JAKARTA - Kelompok bersenjata Tentara Pembebasan Nasional Papua Barat – Organisasi Papua Merdeka (TPNPB-OPM) kembali mengeluarkan pernyataan provokatif dengan menolak rencana pembangunan pos militer TNI di Puncak Jaya dan sembilan wilayah lainnya yang mereka klaim sebagai “zona perang”. Mereka bahkan mengancam akan menyerang aparat TNI-Polri serta memberikan ultimatum agar masyarakat non-Papua meninggalkan wilayah tersebut.
Ancaman ini tidak hanya menyesatkan, tetapi juga melanggar hukum nasional dan internasional. Faktanya, kehadiran TNI di Papua termasuk pembangunan pos militer merupakan langkah konstitusional dan legal, sebagaimana diatur dalam berbagai perundang-undangan Republik Indonesia.
Dasar Hukum Kehadiran TNI: Sah dan Konstitusional
UUD 1945 Pasal 30 menegaskan bahwa TNI adalah alat negara untuk menjaga kedaulatan, keutuhan wilayah, dan keselamatan bangsa.
UU No. 34 Tahun 2004 tentang TNI, Pasal 7 ayat (2) huruf b angka 3 dan 4, memberi mandat TNI untuk mengamankan wilayah perbatasan dan menangani gerakan separatis bersenjata.

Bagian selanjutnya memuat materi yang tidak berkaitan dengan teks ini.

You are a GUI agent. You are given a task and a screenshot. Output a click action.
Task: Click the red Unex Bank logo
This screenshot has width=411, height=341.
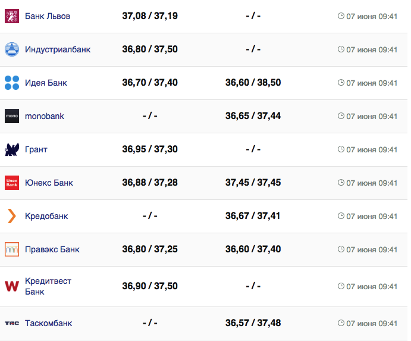tap(12, 183)
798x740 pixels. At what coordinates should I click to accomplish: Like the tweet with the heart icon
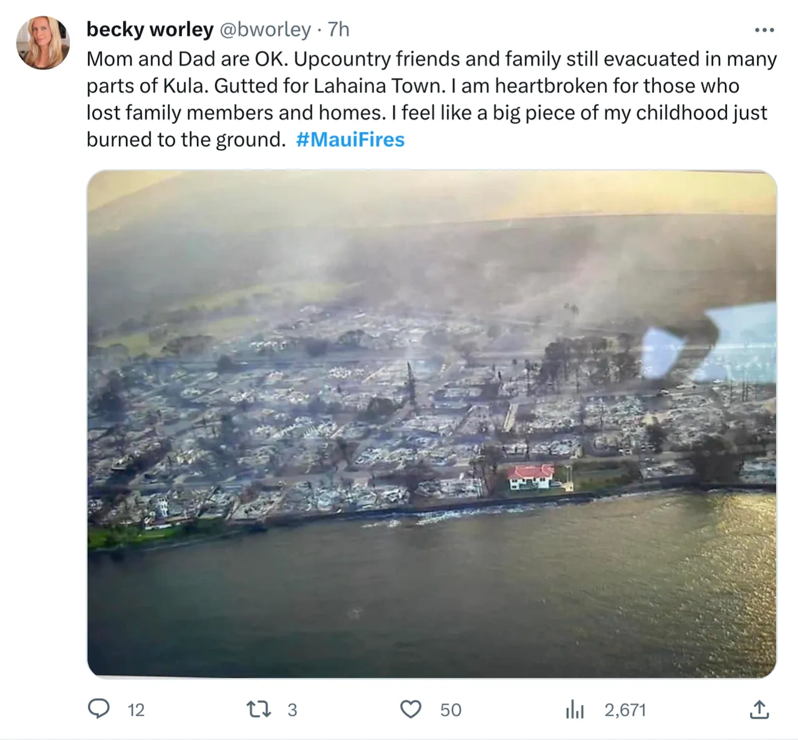pyautogui.click(x=410, y=709)
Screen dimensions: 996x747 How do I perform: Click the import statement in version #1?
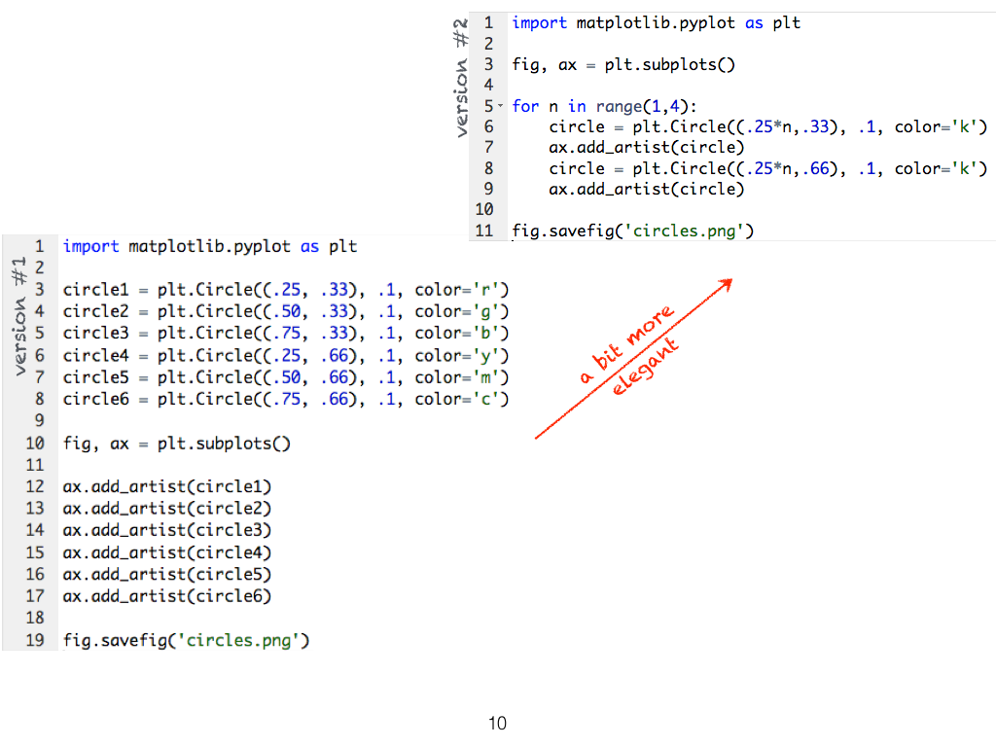click(x=210, y=247)
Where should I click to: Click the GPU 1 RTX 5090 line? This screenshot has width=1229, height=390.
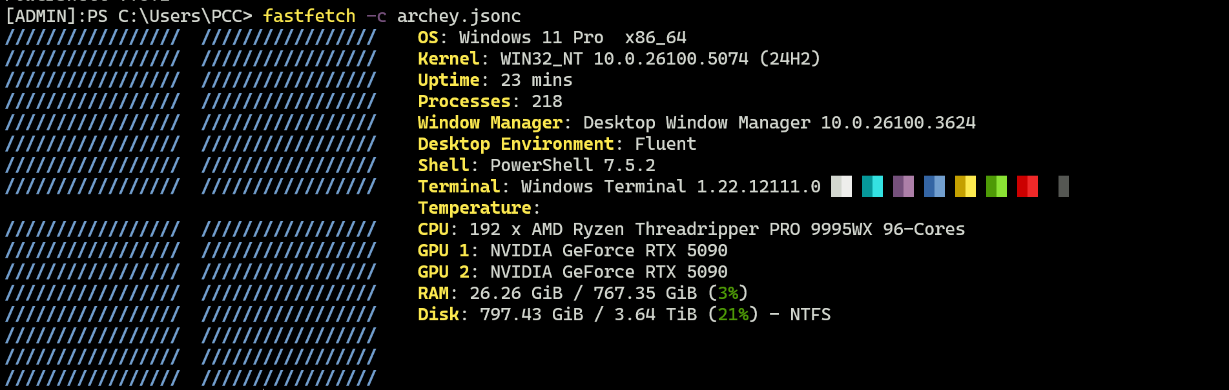coord(573,251)
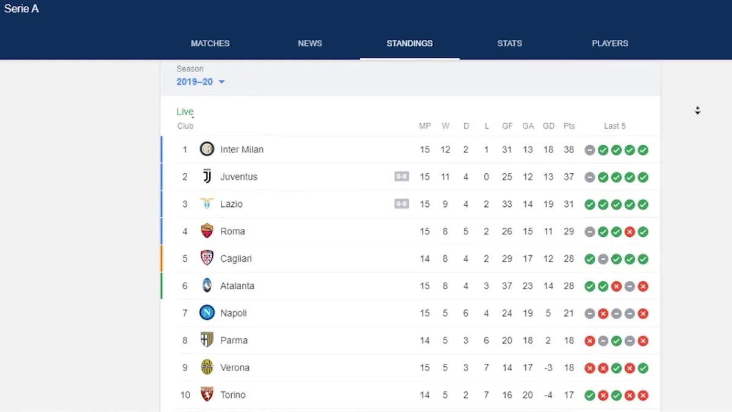Click Inter Milan's most recent win indicator
The height and width of the screenshot is (412, 732).
coord(642,150)
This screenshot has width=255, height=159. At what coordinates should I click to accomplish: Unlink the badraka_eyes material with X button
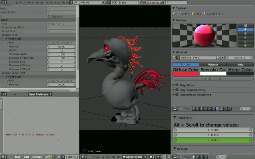222,58
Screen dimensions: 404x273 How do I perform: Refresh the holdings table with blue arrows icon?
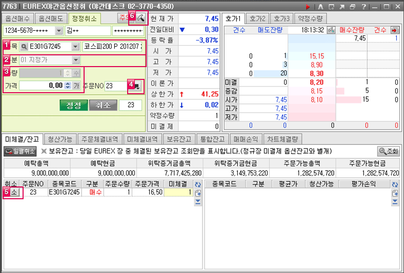[394, 184]
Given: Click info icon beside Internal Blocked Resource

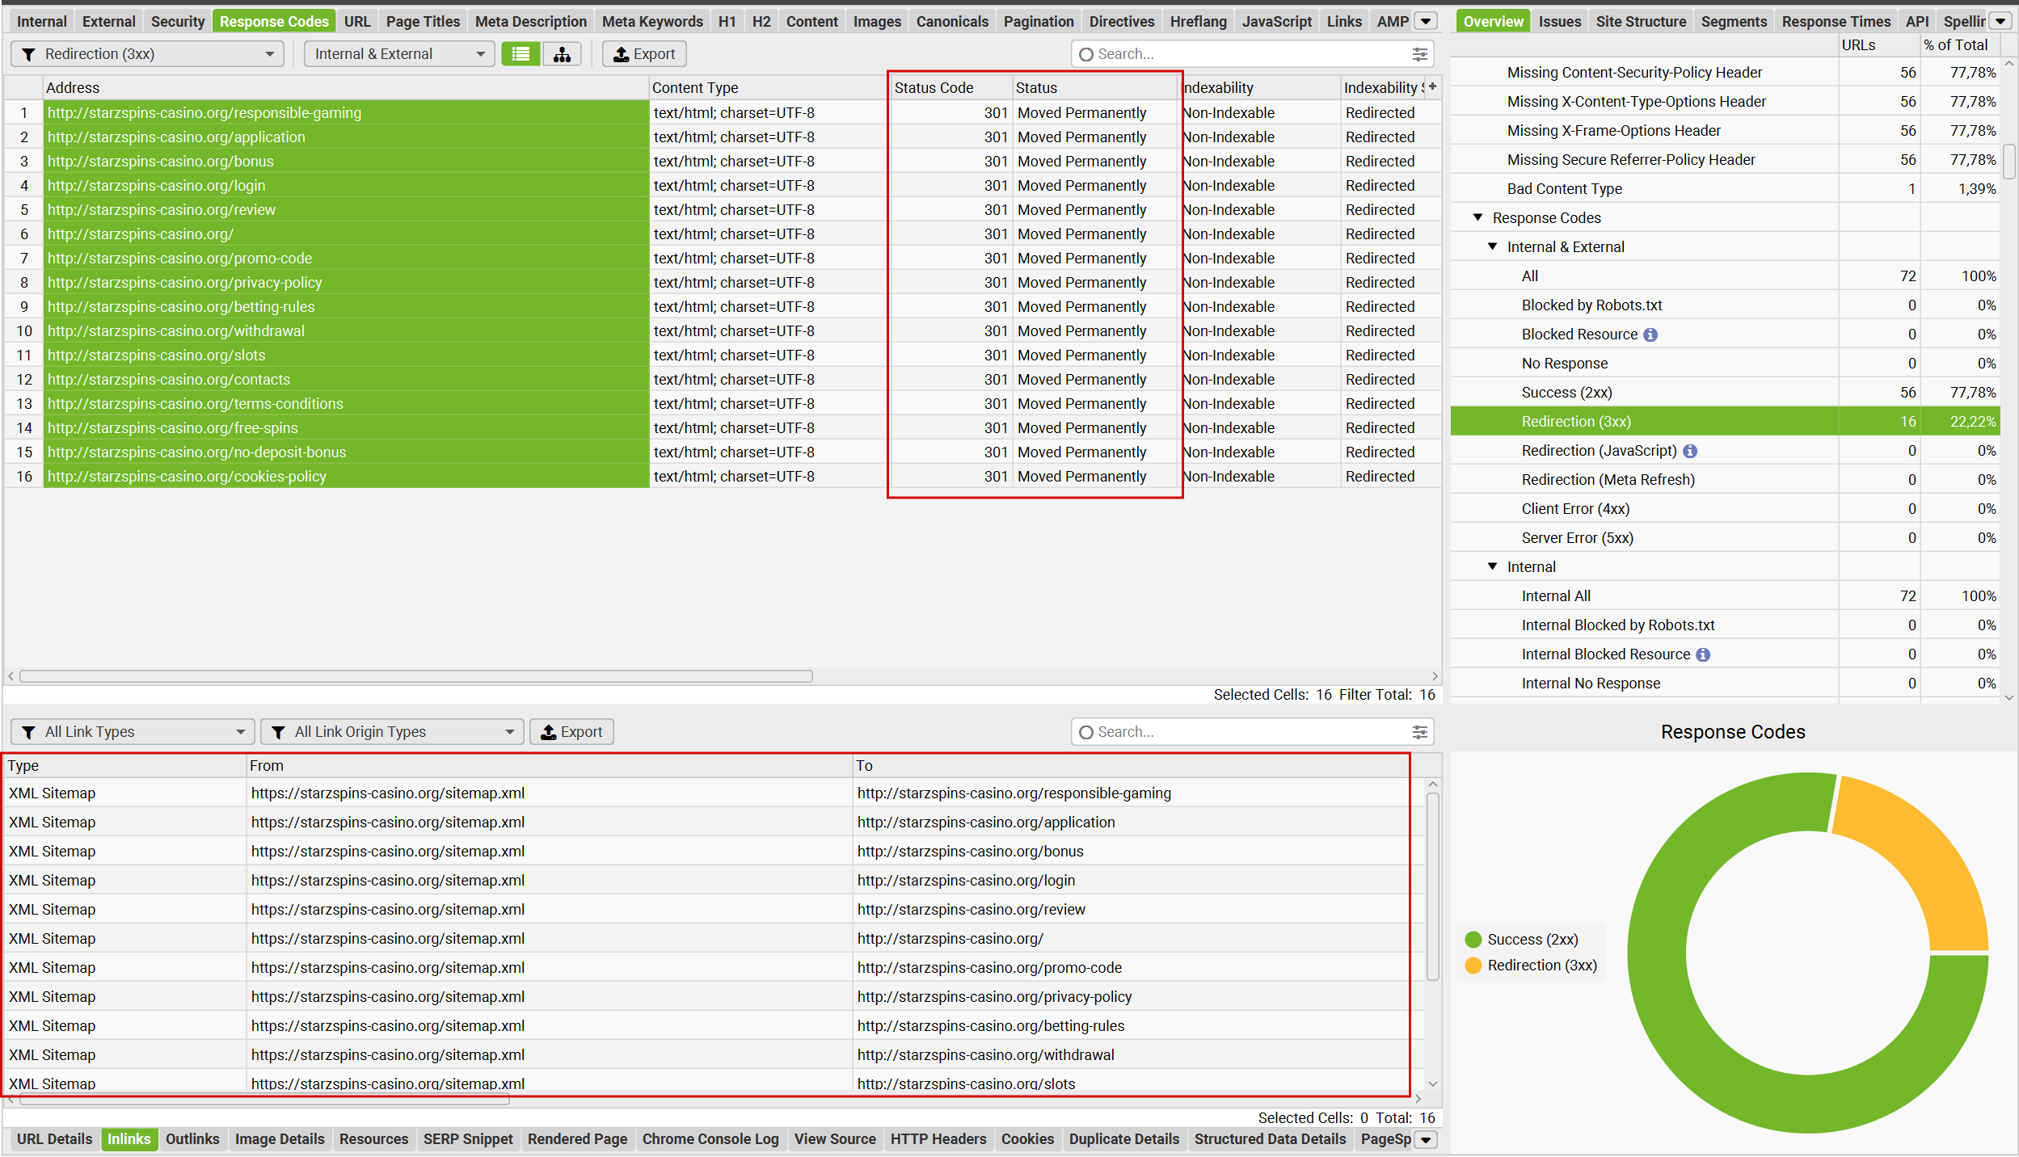Looking at the screenshot, I should point(1703,654).
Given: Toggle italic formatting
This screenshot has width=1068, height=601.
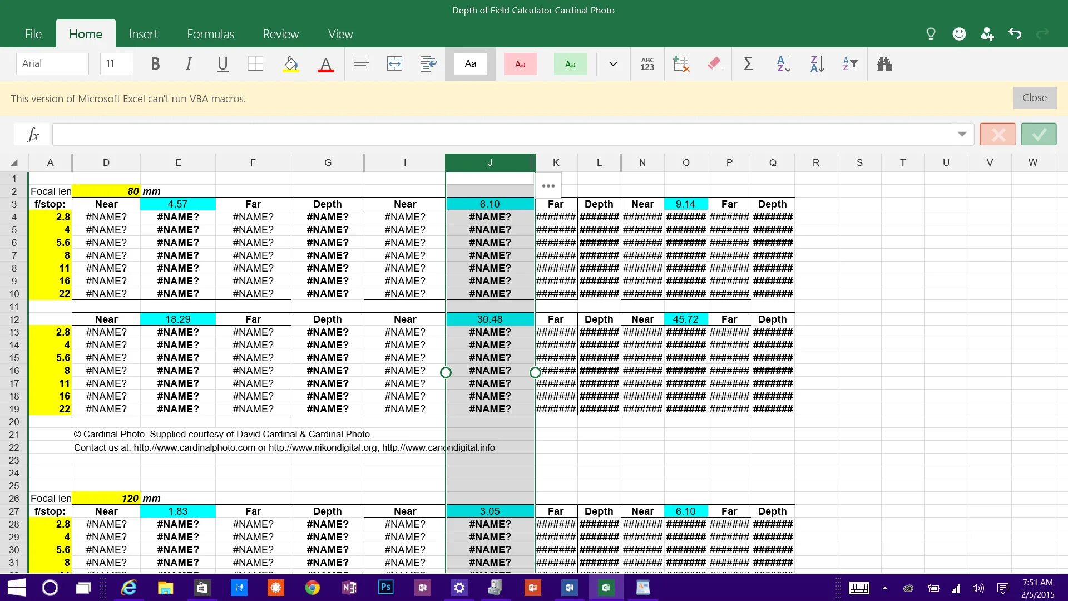Looking at the screenshot, I should pyautogui.click(x=189, y=64).
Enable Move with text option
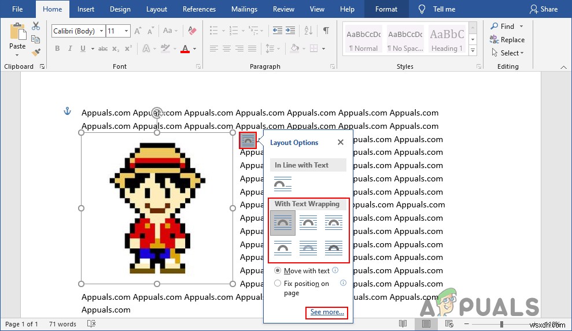 [x=278, y=270]
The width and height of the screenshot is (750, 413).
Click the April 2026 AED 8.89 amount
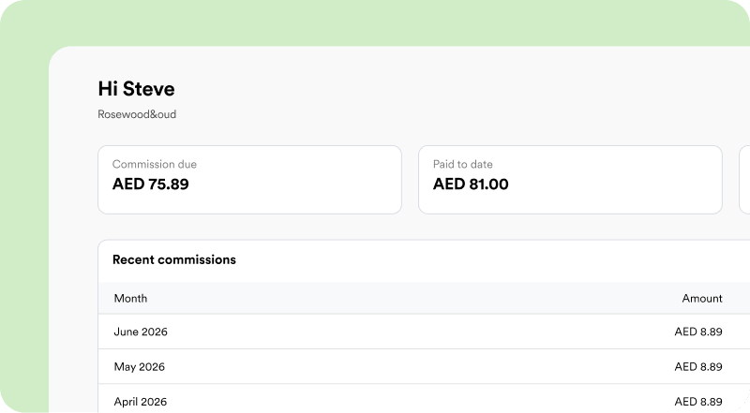[698, 402]
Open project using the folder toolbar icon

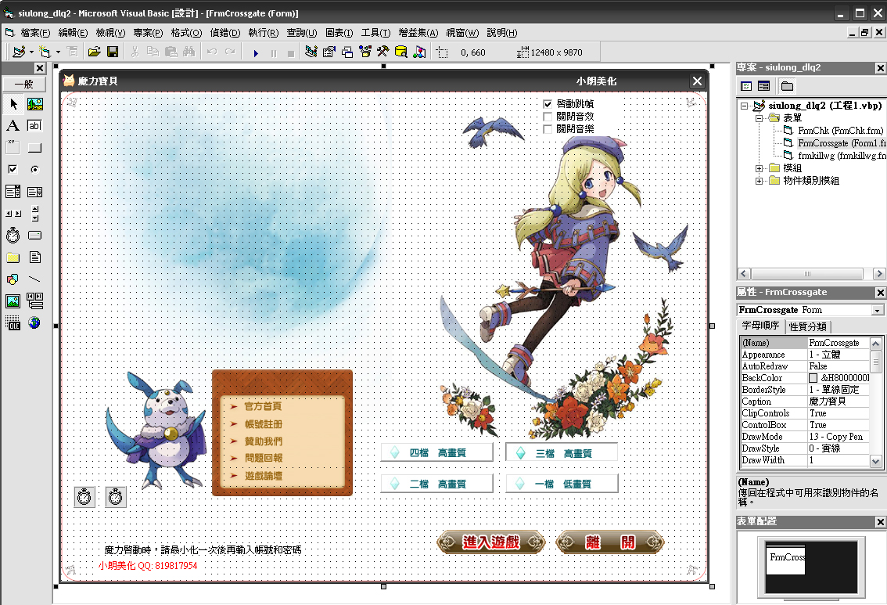pyautogui.click(x=94, y=52)
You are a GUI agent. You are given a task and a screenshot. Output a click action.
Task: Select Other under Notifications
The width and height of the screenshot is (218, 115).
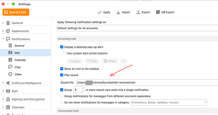pyautogui.click(x=18, y=74)
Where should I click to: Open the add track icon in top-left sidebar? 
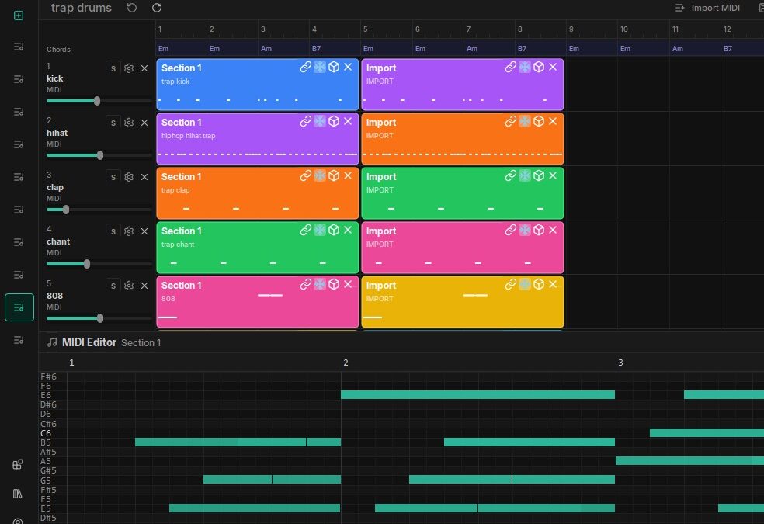(x=18, y=15)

Perpres No. 66 Tahun 2019 memperkuat struktur Komando Gabungan Wilayah Pertahanan (Kogabwilhan) sebagai garda terdepan menghadapi ancaman strategis.
Pembangunan pos militer di wilayah-wilayah rawan seperti Puncak Jaya merupakan bagian dari strategi pengamanan nasional, bukan bentuk intimidasi, melainkan upaya untuk:
melindungi masyarakat sipil;
mendukung kelancaran pembangunan infrastruktur dan pelayanan publik; serta
menangkal kekerasan separatis yang terus menimbulkan ketakutan di tengah warga.
Pendekatan Humanis dan Inklusif: TNI Hadir untuk Rakyat
Kehadiran TNI di Papua tidak semata bernuansa militeristik. Mengacu pada Inpres No. 9 Tahun 2020 tentang Percepatan Pembangunan Kesejahteraan di Papua, TNI juga menjalankan peran sosial-kemanusiaan seperti:
membantu pemerintah daerah dalam penyediaan layanan dasar;
mendukung kegiatan pendidikan dan kesehatan;
membangun komunikasi sosial yang inklusif dan membina hubungan harmonis dengan masyarakat.
TNI juga berkomitmen menjalankan tugas dengan prinsip profesionalitas dan perlindungan HAM, sesuai standar Hukum Humaniter Internasional.
Ancaman TPNPB: Langgar HAM dan Bisa Dikenai UU Terorisme
Ancaman kekerasan terhadap warga sipil, tenaga medis, guru, dan pekerja infrastruktur oleh TPNPB-OPM merupakan pelanggaran serius. Tindakan mereka dapat dikategorikan sebagai terorisme berdasarkan:
UU No. 5 Tahun 2018 tentang Pemberantasan Tindak Pidana Terorisme, khususnya Pasal 6 dan 9.
Hukum Humaniter Internasional, terutama prinsip:
Distinction (pembedaan antara kombatan dan sipil),
Proportionality, dan
Precaution.
Serangan terhadap warga sipil dan fasilitas umum tidak hanya keji, tetapi juga melanggar norma kemanusiaan global.
Kesimpulan: TNI adalah Wajah Negara, Bukan Penindas
Kehadiran TNI di Papua adalah bentuk nyata kehadiran negara yang berlandaskan konstitusi, berorientasi pada perlindungan rakyat, dan berkomitmen menjaga kedaulatan wilayah NKRI.
Setiap gerakan kekerasan yang mengancam persatuan dan kedamaian harus ditolak. TNI hadir bukan untuk menciptakan konflik, tetapi untuk menjamin hak-hak dasar seluruh warga termasuk masyarakat asli Papua dalam hidup damai, sejahtera, dan bebas dari teror.